Software Journey: August 2013

I’ve done a bit of work with Hadoop and MapReduce in the past years, and would like to use this blog post to share my experience.

MapReduce is a software framework introduced by Google to support distributed computing on large data sets on clusters of computers. MapReduce offers an attractive, easy computational model that is data scalable. "Programs written in this functional style are automatically parallelized and executed on a large cluster of commodity machines. The run-time system takes care of the details of partitioning the input data, scheduling the program’s execution across a set of machines, handling machine failures, and managing the required inter-machine communication. This allows programmers without any experience with parallel and distributed systems to easily utilize the resources of a large distributed system."
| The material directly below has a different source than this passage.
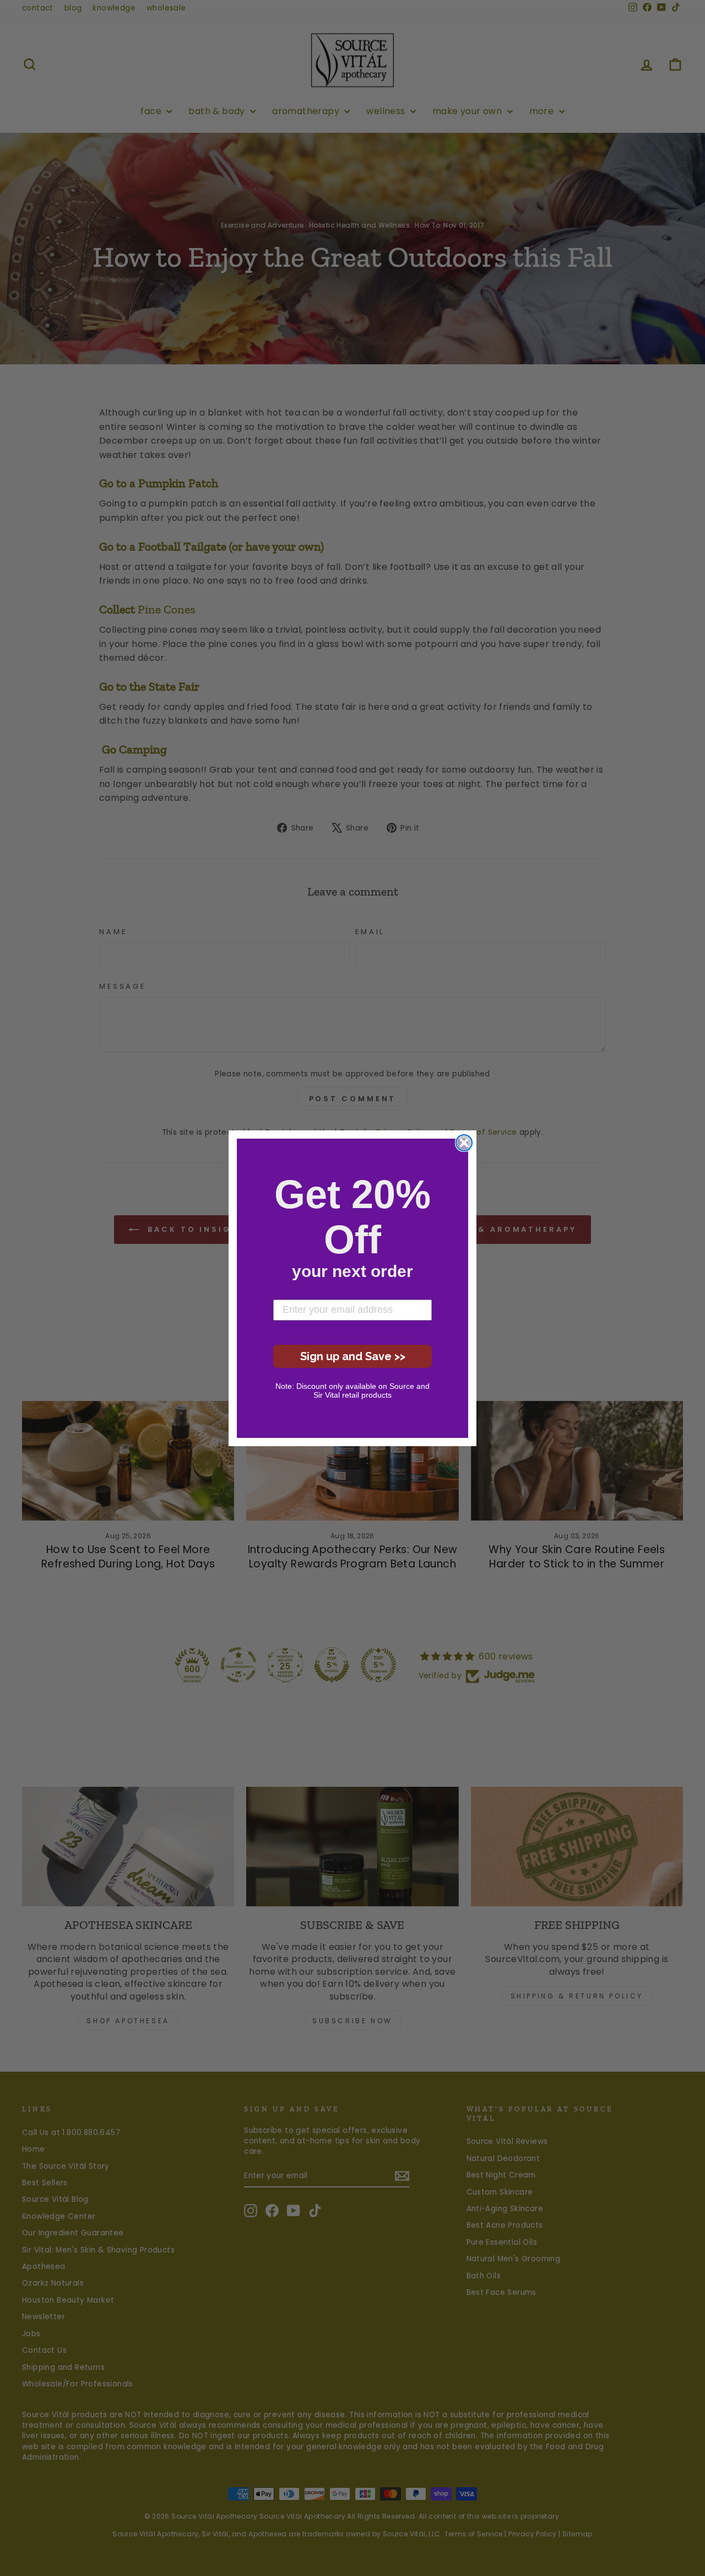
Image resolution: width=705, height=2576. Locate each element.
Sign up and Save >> (352, 1356)
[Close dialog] (464, 1143)
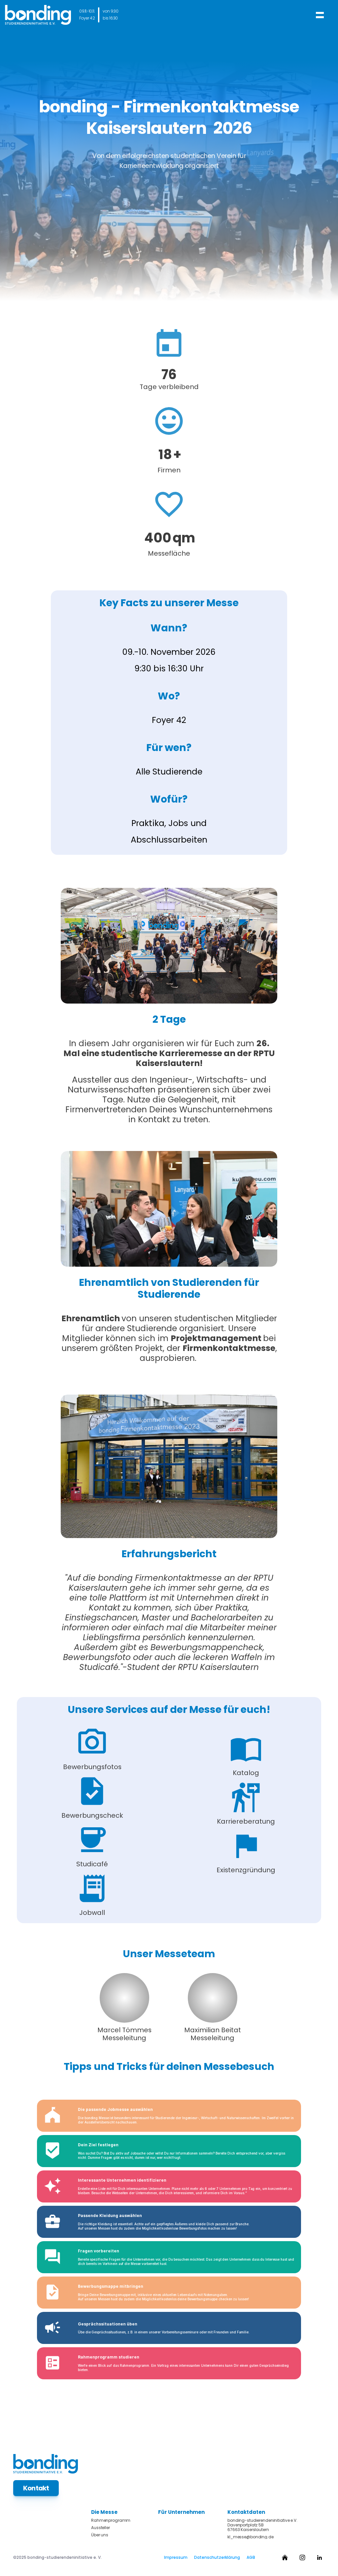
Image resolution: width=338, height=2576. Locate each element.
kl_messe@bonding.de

Apache Hadoop is an open-source software framework that supports data-intensive distributed applications, licensed under the Apache v2 license. It supports the running of applications on large clusters of commodity hardware.

Here is an illustration of how MapReduce works:

A Mapper

Accepts (key,value) pairs from the input

Produces intermediate (key,value) pairs, which are then shuffled

A Reducer

Accepts intermediate (key,value) pairs

Produces final (key,value) pairs for the output

A driver

Specifies which inputs to use, where to put the outputs

Chooses the mapper and the reducer to use

Install Hadoop 1.2.1 on Mac

Step 1: Enable SSH to localhost

Go to System Preferences > Sharing.

Make sure “Remote Login” is checked.

$ ssh-keygen -t rsa

$ cat ~/.ssh/id_rsa.pub >> ~/.ssh/authorized_keys

Make sure in the end you can ssh to the localhost

$ ssh localhost

Step 2: Install Hadoop

Download the latest Hadoop core (Hadoop hadoop-1.2.1.tar.gz), untag it and move to

/usr/local.

$ tar xvfz hadoop-1.2.1.tar.gz

$ mv hadoop-1.2.1 /usr/local/

Most likely, you need the root privilege to do the mv .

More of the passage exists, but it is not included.